++++ Supplied entries

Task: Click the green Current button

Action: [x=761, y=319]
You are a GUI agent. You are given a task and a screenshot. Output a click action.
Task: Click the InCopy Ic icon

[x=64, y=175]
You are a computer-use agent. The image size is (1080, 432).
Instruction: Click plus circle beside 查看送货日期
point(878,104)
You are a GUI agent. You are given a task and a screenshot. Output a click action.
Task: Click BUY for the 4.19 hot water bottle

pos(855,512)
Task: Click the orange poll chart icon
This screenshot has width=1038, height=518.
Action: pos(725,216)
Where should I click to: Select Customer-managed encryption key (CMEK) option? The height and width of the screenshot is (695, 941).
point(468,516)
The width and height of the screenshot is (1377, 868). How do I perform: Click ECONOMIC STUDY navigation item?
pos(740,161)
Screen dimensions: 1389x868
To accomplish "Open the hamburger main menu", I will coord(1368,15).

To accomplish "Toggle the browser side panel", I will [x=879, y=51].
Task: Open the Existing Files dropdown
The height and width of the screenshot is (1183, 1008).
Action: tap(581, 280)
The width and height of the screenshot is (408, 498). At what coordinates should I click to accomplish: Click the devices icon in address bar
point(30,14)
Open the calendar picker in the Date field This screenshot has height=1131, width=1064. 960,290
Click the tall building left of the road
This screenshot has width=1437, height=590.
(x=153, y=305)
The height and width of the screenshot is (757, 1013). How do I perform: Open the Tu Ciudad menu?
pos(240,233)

++++++++

_Your objective_
Repeat the whole of the data above exactly, keeping every word.

_Task result_
Task: Click the green Current button

Action: [x=761, y=319]
You are a GUI agent. You are given a task and a screenshot. Output a click action.
Task: Click the InCopy Ic icon

[x=64, y=175]
You are a computer-use agent. The image size is (1080, 432).
Instruction: Click plus circle beside 查看送货日期
point(878,104)
You are a GUI agent. You are given a task and a screenshot. Output a click action.
Task: Click BUY for the 4.19 hot water bottle

pos(855,512)
Task: Click the orange poll chart icon
This screenshot has width=1038, height=518.
Action: pos(725,216)
Where should I click to: Select Customer-managed encryption key (CMEK) option? The height and width of the screenshot is (695, 941).
point(468,516)
The width and height of the screenshot is (1377, 868). How do I perform: Click ECONOMIC STUDY navigation item?
pos(740,161)
Screen dimensions: 1389x868
To accomplish "Open the hamburger main menu", I will coord(1368,15).

To accomplish "Toggle the browser side panel", I will [x=879, y=51].
Task: Open the Existing Files dropdown
The height and width of the screenshot is (1183, 1008).
Action: tap(581, 280)
The width and height of the screenshot is (408, 498). At what coordinates should I click to accomplish: Click the devices icon in address bar
point(30,14)
Open the calendar picker in the Date field This screenshot has height=1131, width=1064. 960,290
Click the tall building left of the road
This screenshot has width=1437, height=590.
(x=153, y=305)
The height and width of the screenshot is (757, 1013). How do I perform: Open the Tu Ciudad menu?
pos(240,233)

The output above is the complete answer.